All page numbers reference Penguin Classics edition (isbn 0-14-043288-4) edited and with an introduction by David Lodge and notes by Patricia Crick, 1987.

It is easy to be simply frustrated by Fleda Vetch. To be frustrated by what seems her "systematic...idiotic perversity"(183).

If the apparatus of the Penguin edition I used is to be believed, the critical community has viewed Fleda with some ambivalence, seeing her as a young woman who is frightened by what she wants and at cross-purposes with her own self. She is a classic James motherless heroine, trying to forge an alliance but deeply ignorant and terrified of all matters sexual. In the introduction, Lodge mentions a number of Freudian interpretations of Fleda's actions and motivations.

Perhaps, by the end of the book, I find myself at one with Mrs. Gereth who comes to greater understanding of Fleda after long exposure, who "resigns" herself to Fleda's choices after "some practice in following queer movements prompted by queer feelings"(189). Nevertheless, its difficult not to identify with a character as compelling, brave and extraordinary as Fleda Vetch. After some practice, I'm not sure she is best or most completely explained by all the critics who see her as sexually frustrated.

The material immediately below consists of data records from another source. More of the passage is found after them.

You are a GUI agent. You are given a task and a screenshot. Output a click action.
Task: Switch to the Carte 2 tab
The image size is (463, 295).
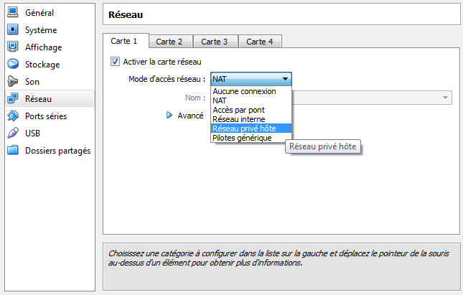pyautogui.click(x=170, y=42)
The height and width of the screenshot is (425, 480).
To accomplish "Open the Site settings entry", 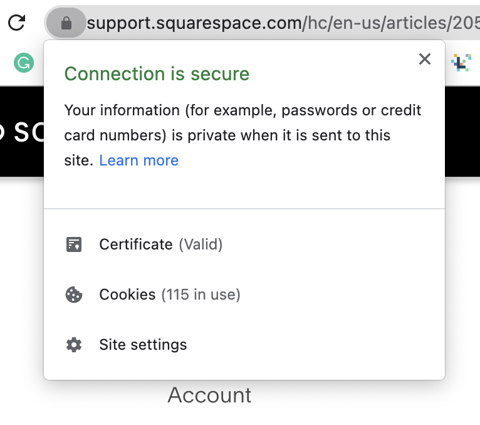I will pos(244,345).
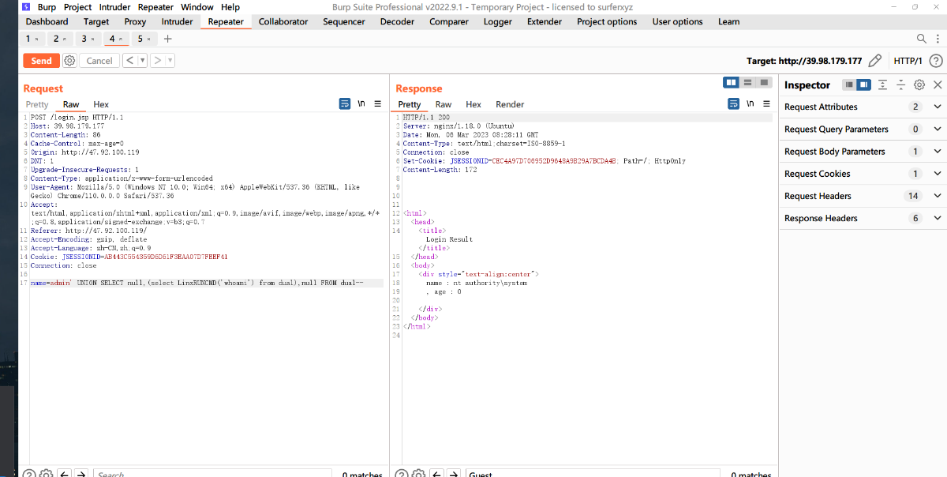
Task: Click the Cancel button
Action: [99, 61]
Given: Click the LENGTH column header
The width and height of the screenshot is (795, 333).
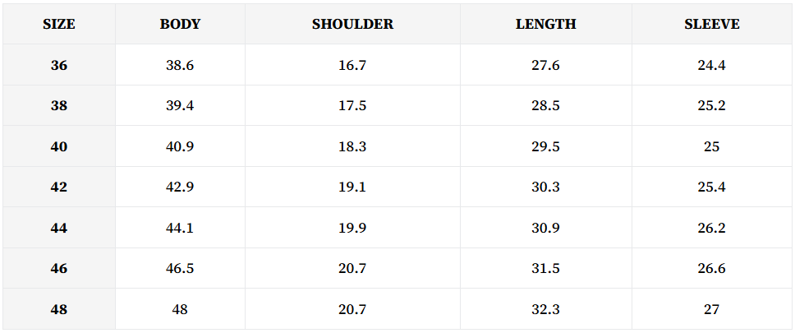Looking at the screenshot, I should (545, 25).
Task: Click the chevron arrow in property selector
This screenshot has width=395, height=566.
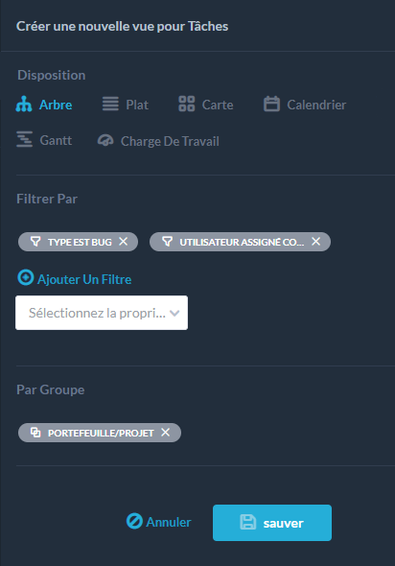Action: click(174, 314)
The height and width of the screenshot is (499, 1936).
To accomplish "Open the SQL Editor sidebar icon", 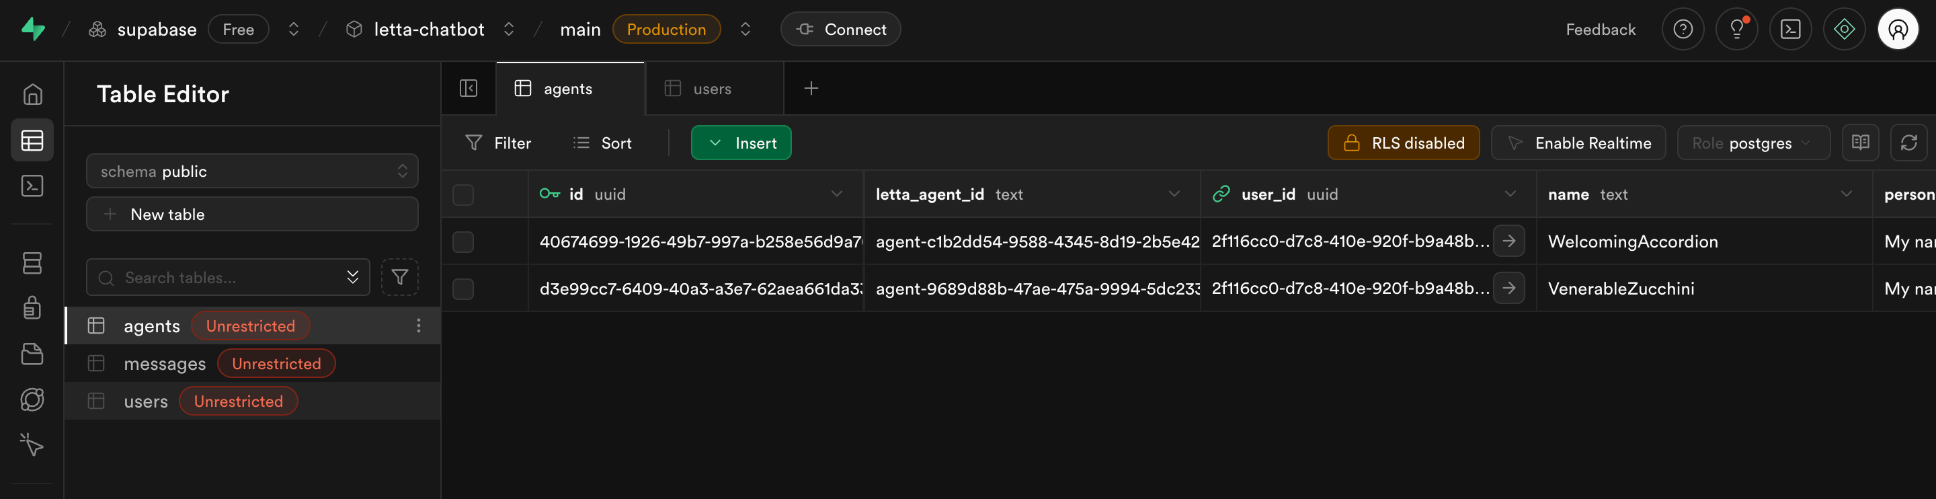I will pyautogui.click(x=32, y=186).
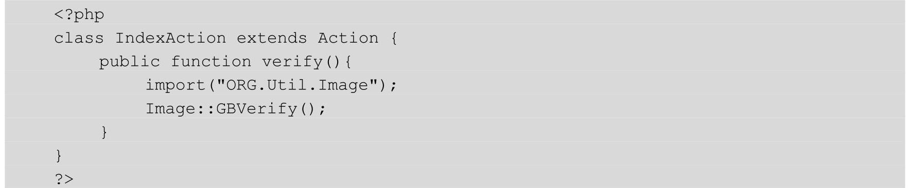Viewport: 908px width, 188px height.
Task: Click the 'extends' keyword
Action: pos(272,38)
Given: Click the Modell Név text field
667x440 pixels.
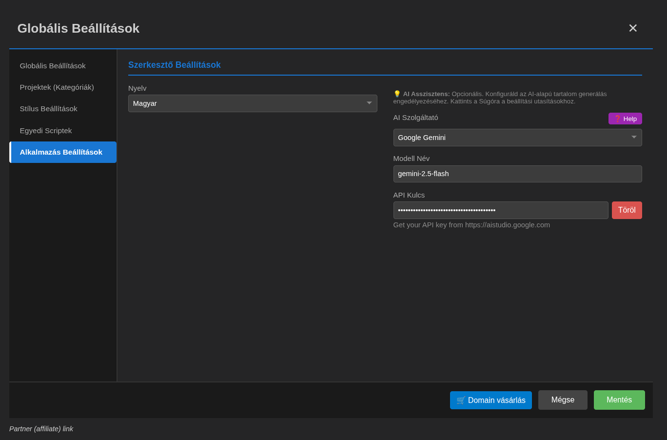Looking at the screenshot, I should pyautogui.click(x=517, y=174).
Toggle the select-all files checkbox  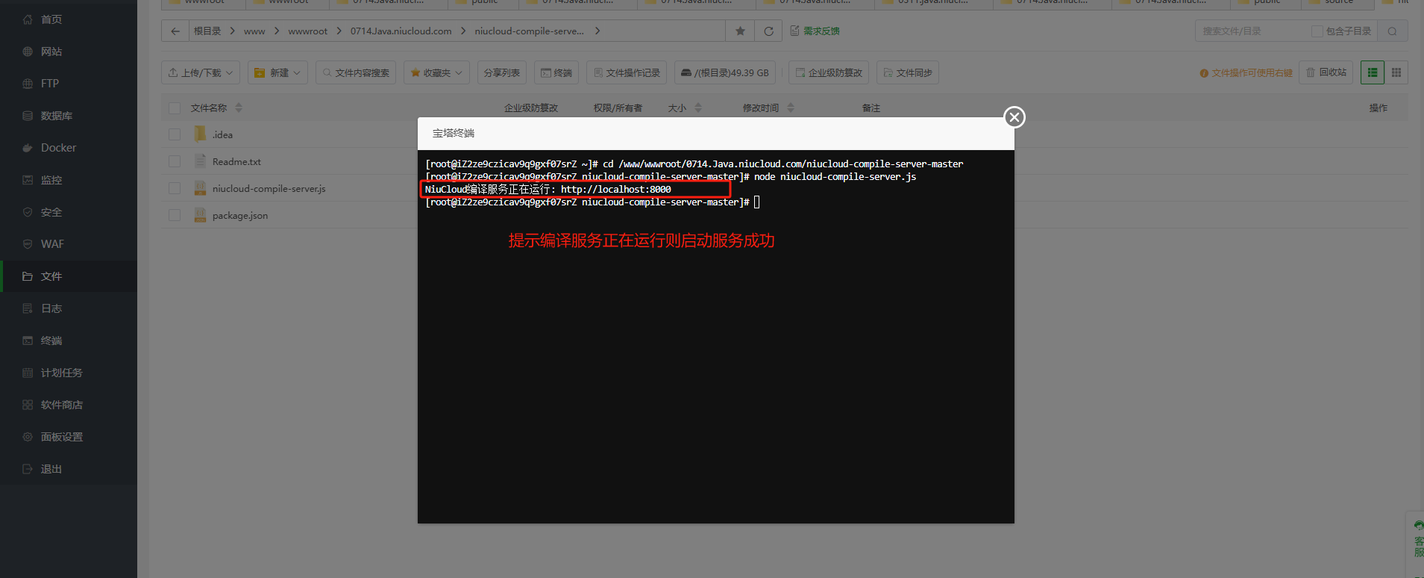coord(175,108)
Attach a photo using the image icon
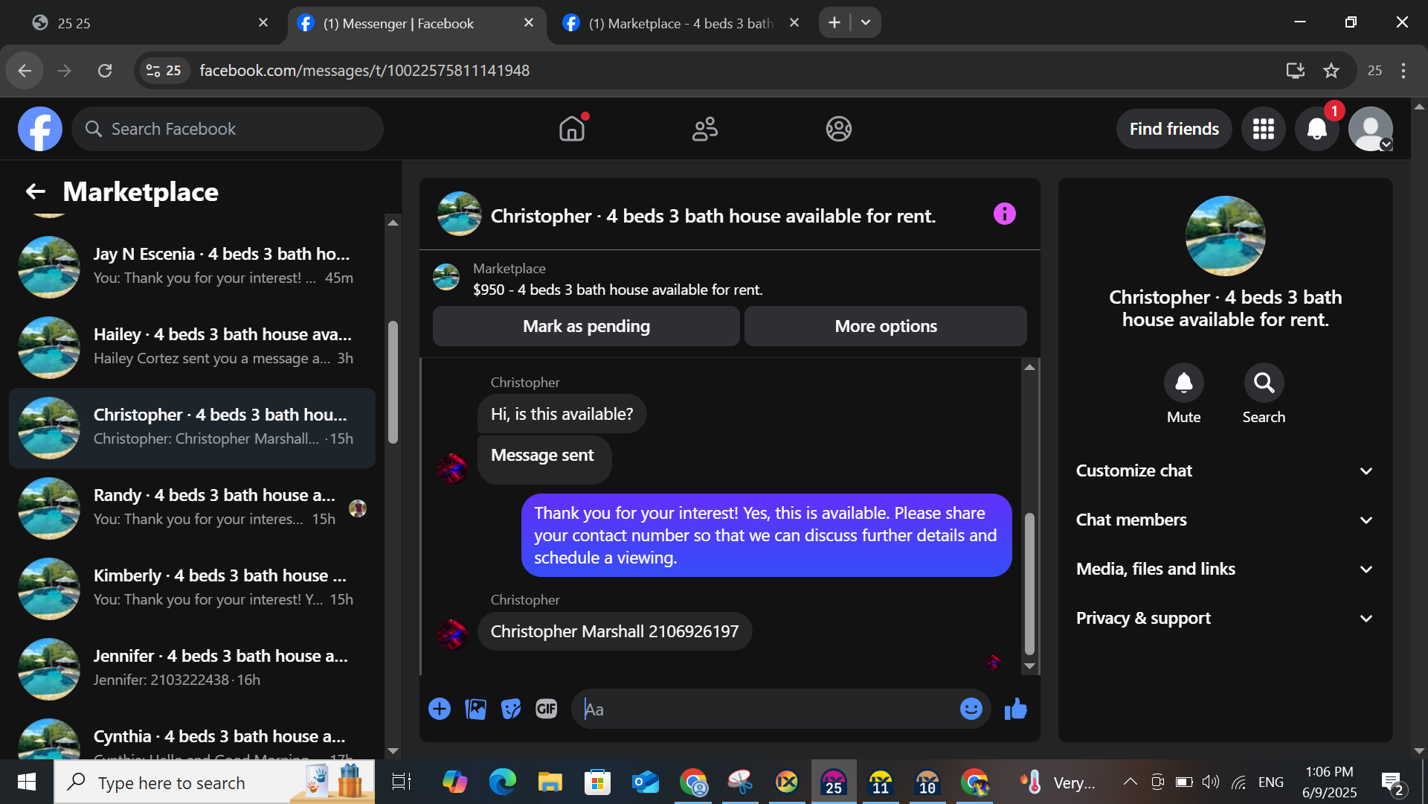This screenshot has height=804, width=1428. click(475, 709)
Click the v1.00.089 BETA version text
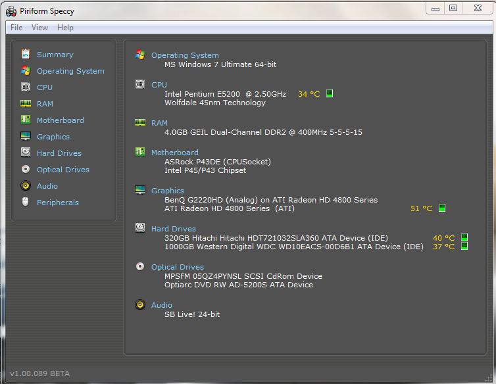The image size is (496, 384). pyautogui.click(x=39, y=373)
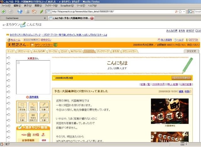Click the Reload page icon
Image resolution: width=201 pixels, height=147 pixels.
(x=20, y=12)
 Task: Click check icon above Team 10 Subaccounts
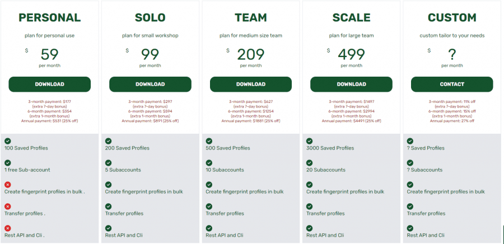click(209, 163)
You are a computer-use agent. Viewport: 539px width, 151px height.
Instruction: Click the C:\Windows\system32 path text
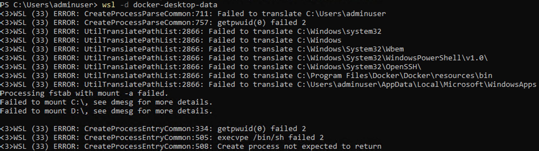339,31
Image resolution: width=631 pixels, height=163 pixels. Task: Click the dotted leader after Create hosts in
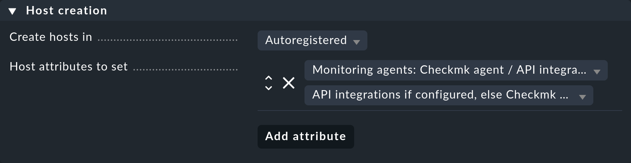pyautogui.click(x=168, y=40)
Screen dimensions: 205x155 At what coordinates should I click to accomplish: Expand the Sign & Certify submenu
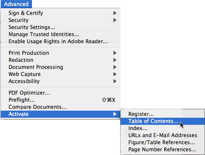61,13
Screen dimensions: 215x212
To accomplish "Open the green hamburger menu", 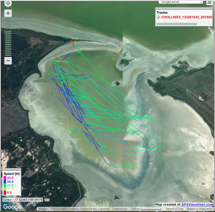I will pyautogui.click(x=209, y=2).
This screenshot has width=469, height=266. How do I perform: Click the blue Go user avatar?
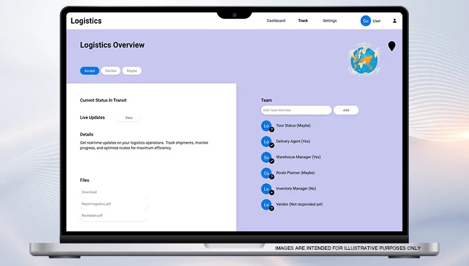tap(365, 21)
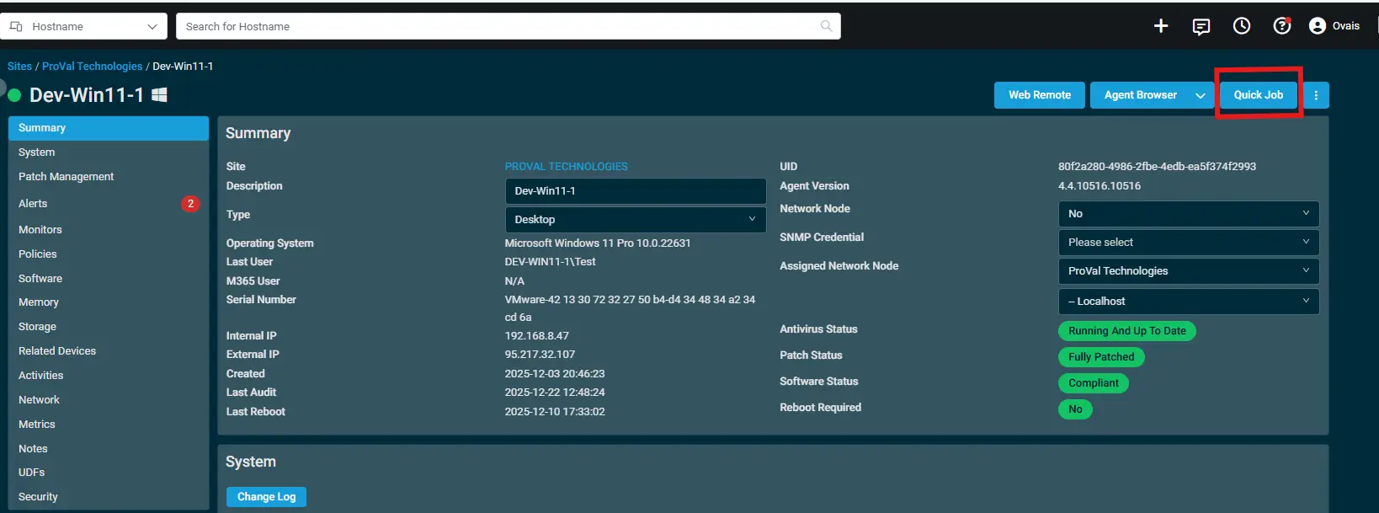This screenshot has width=1379, height=513.
Task: Select Patch Management in the sidebar
Action: 66,177
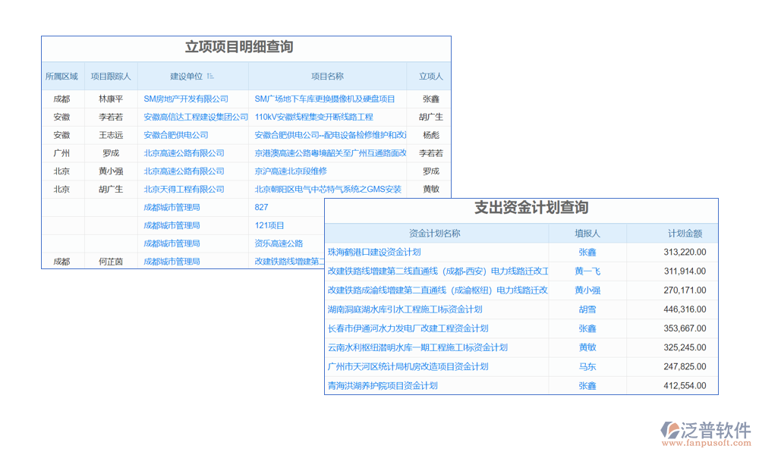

In part, Fleda takes a collector's, a connoisseur's approach to her relations. And, this is not just in matters of person or physical form but in terms of their manners and morals. At the last meeting of Owen and Fleda in the book, the two acknowledge their love for one another, there is the extraordinary embrace, "he clasped her and she gave herself....something prisoned and pent, throbbed and gushed"(161). But, then, Fleda holds back and insists that Mona must release him. That Owen made her a promise and only Mona can release him from it. Perhaps its a fine moral point, but its in Fleda's nature to insist on such fine points, whether the fine points are related to a piece of furniture or to the conduct of the young man potentially in her life. In the flush of these moments of their coming to a knowledge and an understanding, Owen exclaims, "'Oh, I'm so awfully happy'"(164) and James writes, "'You'll be happy if you're perfect!' Fleda risked"(164). Owen laughs at her statement and Fleda wonders if "he saw the absurdity of her speech and that no one was happy just because no one could be what she so easily prescribed"(164).

The last sentence is filled with complicating detail. It clearly shows Fleda is attached to perfection, in people as well as furnishings. It also shows her aware of how impossible her attachment and program is, however helplessly she professes it. Yet, it may be what drives her, however inappropriate or impossible collectors' standards may be when it comes to including people in one's life. And, it complicates what drives Fleda's attachment to Mrs. Gereth which may be the most important relationship in Fleda's life.

General Notes
Fleda Vetch:

"She herself was prepared, if she should ever marry, to contribute all the cleverness, and she liked to figure it out that her husband would be a force grateful for direction"(40).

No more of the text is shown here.